Escapetofrance · 05/07/2023 23:56

Your dd is 13 with ASD and suspected ADHD.
I understand she’s refusing help with her room, but I think you need to insist on helping her sort her clothes out so going forward there is a place for everything.
Be gentle with her and yourself. She’ll get there eventually.

JennyJenny8675309 · 06/07/2023 00:02

Is my daughter now living at yours? 🙄
She is an adult now but I went through the exact same situation — it’s as if you’re writing about her.

It is going to be a real chore for you but you can get it under control. Withhold her pocket money until things improve. Help her make a plan for keeping her things organised and help her get it straightened out so she’s at square one. The clean laundry mixed in with dirty—had that, too and it’s maddening. She needs to learn how to manage everything and it’s a process leading to forming better habits. You must be consistent!

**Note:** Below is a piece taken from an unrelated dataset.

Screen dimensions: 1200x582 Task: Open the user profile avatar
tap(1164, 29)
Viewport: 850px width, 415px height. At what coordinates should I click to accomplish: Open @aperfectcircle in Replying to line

MsRosley · 06/07/2023 00:06

I think I'd tackle this strategically by simply helping myself to things from her room until she gets the message. She needs to experience how annoying/distressing it is when others treat you and your belongings with so little respect.

Seddon · 06/07/2023 00:07

Rainbowsandbutterflies1990 · 05/07/2023 22:38

I am finding super frustrating some of the comments of adhd isn't an excuse , she needs to do this to live in real world etc. I use to have a really horrible messy room I was so ashamed and I used to get in so much trouble at home (undiagnosed adhd ) the telling off and the guilt and shame I felt didn't make me tidy it or organise it, it was so overwhelming, it was part of the condition. I feel like someone who is missing a leg , they are not being told, rhey need to walk they need to live in real world, they r just lazy, that would be completely uncalled for and rightly so. I do understand it doesn't mean the things people with adhd find hard doesn't get done. But like someone missing a leg would get a wheelchair maybe, someone who adhd and struggles with organisation and tidying , their parents encourage with strategies (timer/body double/ novelty etc) I was desperate for help I just didn't know at time I had adhd.

As the (sometimes extremely frustrated) mother of a young ADHD adult I'm grateful you shared that and gave some insight into how he probably feels (because he would never say it himself).

Can I ask what, if anything, has helped? Did you eventually find some strategies for tidying and organising once you were living independently?

AnxiouslyWait · 06/07/2023 00:38

I think you’re being a bit nasty to be honest. I have ADHD and autism and I’m a vet (so I’ve ‘done okay’). I can spay a cat but tidying my bedroom ends in meltdown every time and I need a lot of support with it. Cut her a bit of slack

Titchyfeep · 06/07/2023 00:38

if your daughter possibly has ADHD then the first think you should do is stop calling her lazy and maybe do some research on why she finds it so difficult to organise her shit and look at ways to support her. By all means make her pay for new pants but it won’t help the bigger issue.

Batalax · 06/07/2023 00:39

Yes charge her for them.

Going forward, link the pocket money to a tidy room. She gets £12.50 a week on a certain day if her room is tidy at say 5pm.

Thats what we did. At least it makes sure the room was tidied regularly. Within a day it was messy again, but it never got to the state you describe.

Batalax · 06/07/2023 00:40

But help her for that initial huge tidy up.

Puffalicious · 06/07/2023 00:59

but these children with challenges will eventually be adults with challenges and have to live in the real world! We as parents need to support them, get them support and, being realistic, help them to learn coping strategies for when their differences cause them issues- because the world will not always or even often, give a shit about their triggers or sensory issues if they don't conform to a very narrow definition of "disabled")

OMG yes. The most helpful insight a professional gave me was a Psychologist at CAMHS who said 'It's a combination of the world adjusting to him and him adjusting to the world. Our world is set up for NT people, so it may always feel that he's got the worse end of the bargain, he'll always need to work harder to be understood/ understand. The world's getting there, but it's got a lot to learn, so in the meantime he needs to learn what the world expects."